Table of Contents

  1. Introduction
  2. Data Wrangling
  3. Model

Introduction

Language used: Python

Goal: Prediction of house prices.

Data used: Dataset from Properati website (https://www.properati.com.ar/). Two datasets: one for training (dataframe: dfef) and one for testing (dataframe: dfp)

Link to the Dataset: https://www.kaggle.com/datasets/jluza92/argentina-properati-listings-dataset-20202021/data (1gb)

Libraries used

Library Description
pandas Data manipulation and analysis to work with structured data
numpy For numerical operations to work on large and multi-dimensional arrays and matrices
sklearn used for machine learning algorithms for classification, regression, clustering, dimensionality reduction
matplotlib.pyplot Plotting library to create visualizations
seaborn Statistical data visualization tool for informative statistical graphics

Variables:

Variable Description
start_date start date of the ad (2019-2020)
end_date end date of the ad (2019-2020)
created_on creation of the ad (2019-2020)
lat latitude
lon longitude
l1 country where the house is located
l2 region where the house is located
l3 neighbourhood where the house is located
l4 area of the neighbourhood where the house is located
rooms Number of rooms
bedrooms Number of bedrooms
bathrooms Number of bathrooms
surface_total total surface of the house
surface_covered surface of the house (excluding balcony)
price price
currency price currency
title title of the ad
description description of the property
property_type type of housing offered

Data wrangling

Values to be predicted are in dfp dataframe.

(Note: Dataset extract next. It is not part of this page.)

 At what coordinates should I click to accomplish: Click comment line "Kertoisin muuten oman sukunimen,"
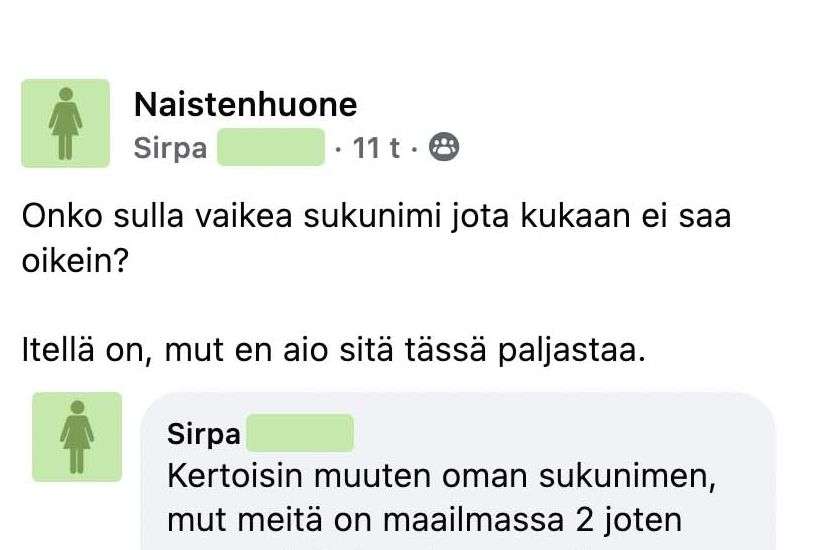tap(441, 477)
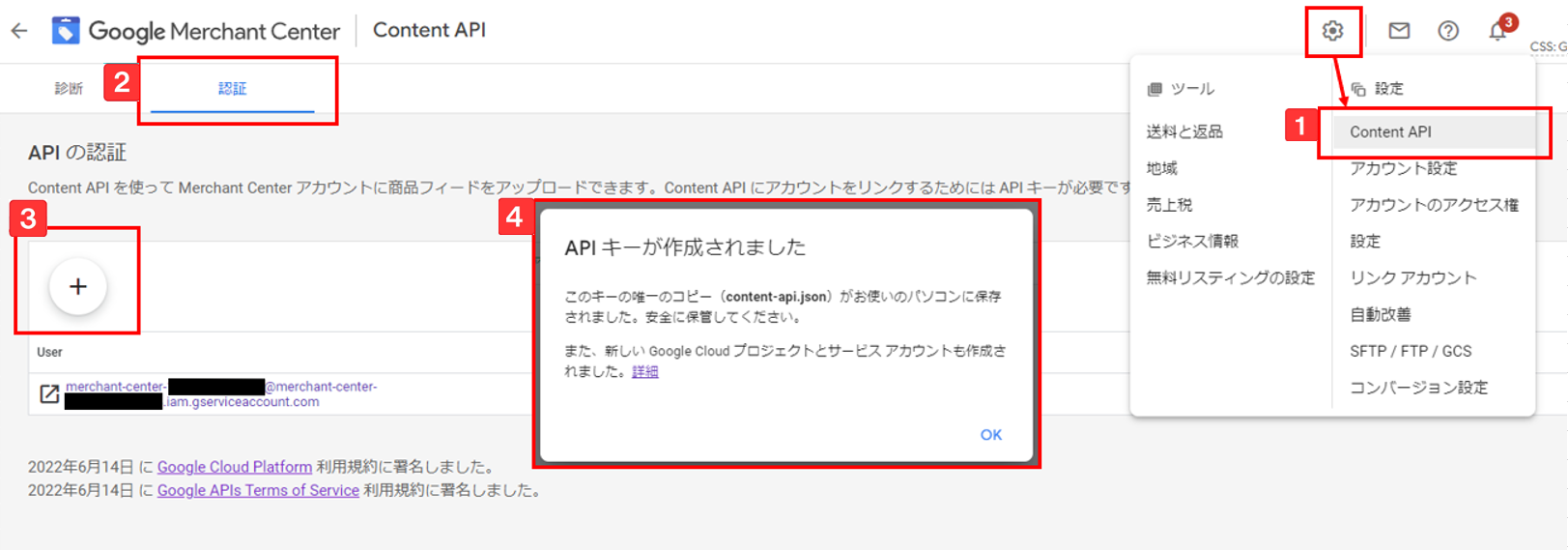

Summary of numeric variables values in the testing dataframe (dfp)

table

The focus is on properties in Capital Federal (Buenos Aires) and the southern area (GBA Zona Sur), specifically flats and penthouses for sale in USD.

In the training dataframe (dfef), only properties meeting the criteria in dfp and having a non-null price are considered. Irrelevant columns, such as empty or single-valued ones, are dropped.

In both dataframes, unique neighborhood names are identified. We then search for these names in the “title” and “description” columns. If found and the “Neighbourhood” column is empty, it is filled with the discovered value.

To handle remaining missing values in the “Neighbourhood” (l4) column, a KNN classifier is applied based on longitude and latitude.

code_1

To address missing values in the columns the following is used:

  • bedrooms: the number of rooms minus 1 (deducting the bathroom).
  • bathrooms: the number of rooms minus the bedrooms.
  • total_surface: same as the value covered_surface, if available.
  • covered_surface: same as the value total_surface, if available.

Following this, KNN Imputer is utilized to handle missing values in latitude, longitude, covered_surface, and total_surface.

With no missing values in longitude and latitude, the nan values for Neighborhoods are imputed with KNN classifier as with longitude and latitude the neighbourhood can be identified.

Additionally, an array is constructed with keywords associated with luxurious apartments.

palabras_clave = ['parrilla','balcon', 'patio','pileta', 'piletas', 'piscinas', 'gym', 'piscina', 'seguridad', 'subte', 'metrobus', 'terraza', 'jardin']

These words are searched in the ’title’ and ‘description’ columns. If they are present, in the new ’luxury’ column is assigned a value of 1; otherwise, it receives a 0.

Each neighborhood corresponds to a ‘Comuna’. Using another array, a new ‘Comuna’ column is created to associate each neighborhood with the correct Comuna.

A ‘median_price’ column is added by grouping the columns ’neighbourhood’, ‘rooms’, ‘bedrooms’, ‘bathrooms’ and ‘property_type’ and calculating the median price value for each group. Missing values are addressed by employing a KNN Classifier for imputation.

Model

Dataframes are filtered to contain only numeric columns. Categorical columns are converted to dummies.

Features Selection

For regression models, the assumption is that the variables are indepdent, that means not dependent on others. To check this, correlation is tested and only variables with p-values > 0.60 are included.

Importance Score

graph_2

The most important variables chosen by the model (lon, lat, surface_covered, median_price) in addition to variable “luxury” (as better results are obtained), are used for the prediction.

After trying different models and comparing the related mean squared error, it is considered that the ensamble Random Forest Regressor model provides the best accuracy. It is then applied to the training dataset and then to the testing dataset to get the predictions.